(Listed records begins)
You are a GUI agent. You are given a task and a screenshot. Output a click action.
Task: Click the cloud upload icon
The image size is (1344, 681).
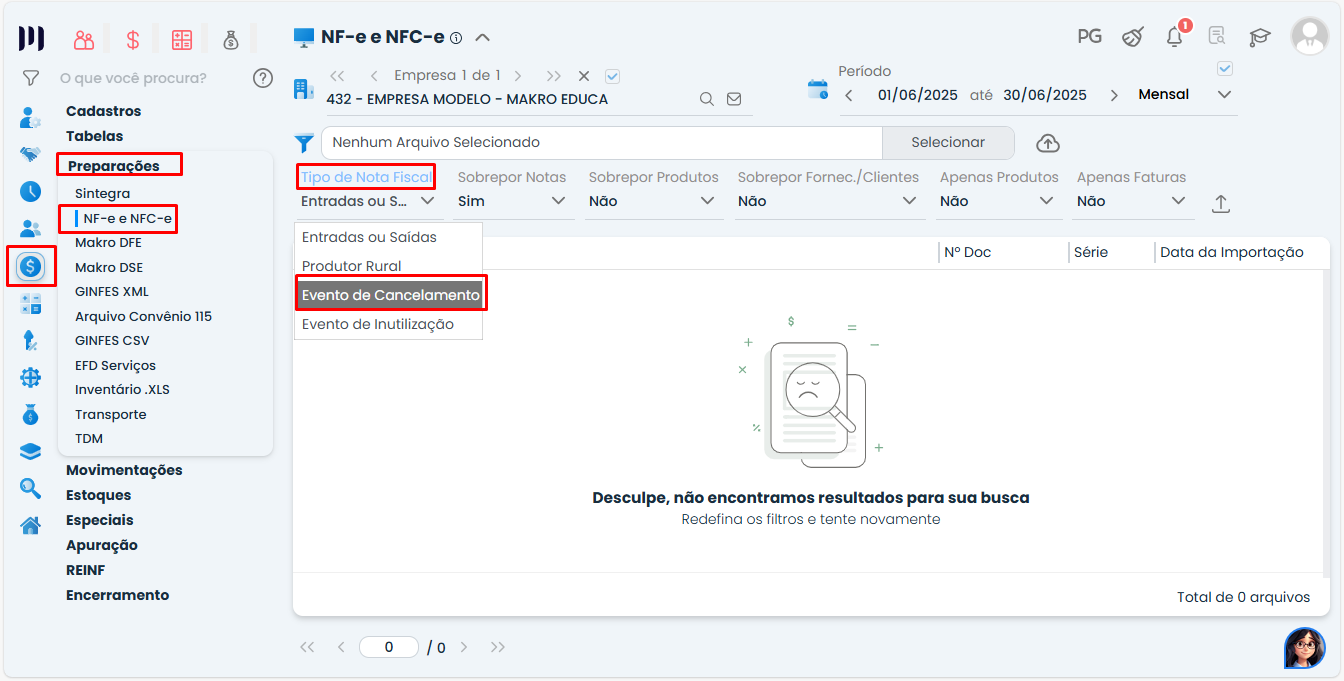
(Listed records ends)
(Listed records begins)
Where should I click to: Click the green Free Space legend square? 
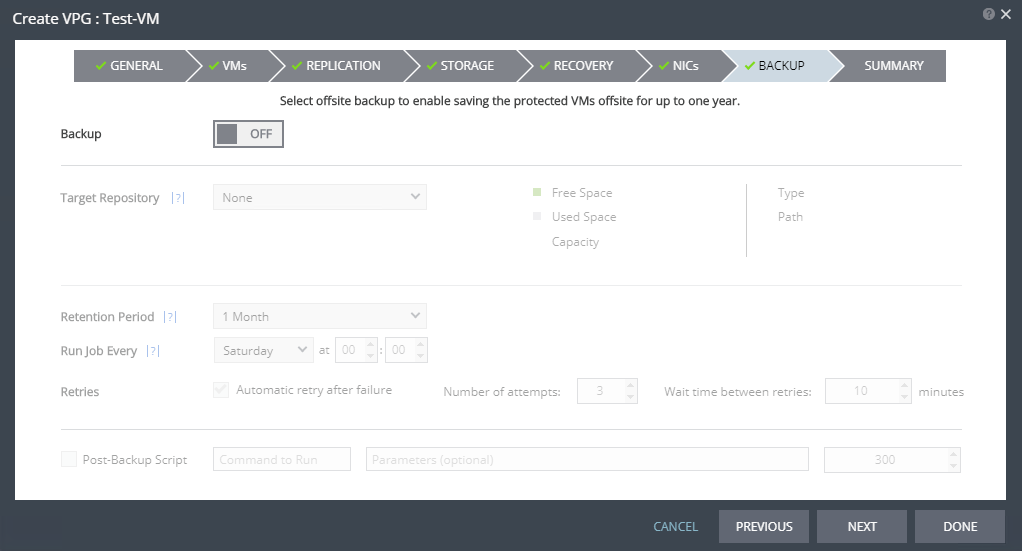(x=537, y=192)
(Listed records ends)
#### Task description:
Transcribe each line of the data above, unaltered, from the one where "You are a GUI" appears to the one where "The image size is (1344, 681)." appears, inclusive of both.

#### Solution to this exercise:
You are a GUI agent. You are given a task and a screenshot. Output a click action.
Task: Click the cloud upload icon
The image size is (1344, 681).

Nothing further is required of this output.